Lastly, I want to know how many of you or your children were told by HLA or an Ed Con that you (or your child) was ODD? Did a psychiatrist diagnose any of you, or at least confirm what you were told?
Does anyone know of a child who was rejected from HLA?
Did HLA EVER tell ANY family that their child WASN'T ODD?
And to all Staff... can you shed any light on this?
Do you have the candor, integrity, or veracity to?
I'd like to hear everyone's thoughts and opinions about ODD and HLA's credentials/ lack thereof for declaring a child ODD, and therefore fit for admission...
The DSM-IV (the psychiatry/psychology "bible" for diagnosis and treatment of mental heath issues) definition is below.
(From
http://www.behavenet.com/capsules/disorders/odd.htm)

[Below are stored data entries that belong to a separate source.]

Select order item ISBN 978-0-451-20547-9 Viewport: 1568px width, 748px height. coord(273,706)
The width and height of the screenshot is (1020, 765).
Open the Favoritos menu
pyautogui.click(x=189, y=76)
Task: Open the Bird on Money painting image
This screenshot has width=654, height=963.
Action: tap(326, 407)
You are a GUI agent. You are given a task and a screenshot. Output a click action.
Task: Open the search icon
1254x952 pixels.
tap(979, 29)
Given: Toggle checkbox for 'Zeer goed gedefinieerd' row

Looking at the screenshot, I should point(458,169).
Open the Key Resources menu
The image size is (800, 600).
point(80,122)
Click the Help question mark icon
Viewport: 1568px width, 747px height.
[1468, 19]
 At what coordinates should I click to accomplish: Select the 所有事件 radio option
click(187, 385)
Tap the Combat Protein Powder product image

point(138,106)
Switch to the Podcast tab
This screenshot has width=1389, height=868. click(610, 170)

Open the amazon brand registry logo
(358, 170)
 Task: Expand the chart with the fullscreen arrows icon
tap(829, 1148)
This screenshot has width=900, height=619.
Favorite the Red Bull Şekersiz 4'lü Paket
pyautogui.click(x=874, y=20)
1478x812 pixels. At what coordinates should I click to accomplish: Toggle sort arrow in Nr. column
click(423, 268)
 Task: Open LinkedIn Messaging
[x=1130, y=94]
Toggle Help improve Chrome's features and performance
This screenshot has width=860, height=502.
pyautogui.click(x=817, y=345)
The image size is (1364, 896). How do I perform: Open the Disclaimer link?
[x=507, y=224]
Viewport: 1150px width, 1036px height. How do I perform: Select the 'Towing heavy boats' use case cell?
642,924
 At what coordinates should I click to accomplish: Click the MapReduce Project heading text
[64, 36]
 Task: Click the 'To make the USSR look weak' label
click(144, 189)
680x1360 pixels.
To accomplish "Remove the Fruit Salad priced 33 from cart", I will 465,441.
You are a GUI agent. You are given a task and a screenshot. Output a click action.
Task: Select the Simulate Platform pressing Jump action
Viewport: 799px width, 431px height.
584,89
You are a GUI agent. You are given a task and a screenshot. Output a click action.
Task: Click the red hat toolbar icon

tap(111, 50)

Diagnostic criteria for 313.81 Oppositional Defiant Disorder:
A. A pattern of negativistic, hostile, and defiant behavior lasting at least 6 months, during which four (or more) of the following are present:
(1) often loses temper
(2) often argues with adults
(3) often actively defies or refuses to comply with adults' requests or rules
(4) often deliberately annoys people
(5) often blames others for his or her mistakes or misbehavior
(6) is often touchy or easily annoyed by others
(7) is often angry and resentful
(

is often spiteful or vindictive
Note: Consider a criterion met only if the behavior occurs more frequently than is typically observed in individuals of comparable age and developmental level.
B. The disturbance in behavior causes clinically significant impairment in social, academic, or occupational functioning.
C. The behaviors do not occur exclusively during the course of a Psychotic or Mood Disorder.
D. Criteria are not met for Conduct Disorder, and, if the individual is age 18 years or older, criteria are not met for Antisocial Personality Disorder.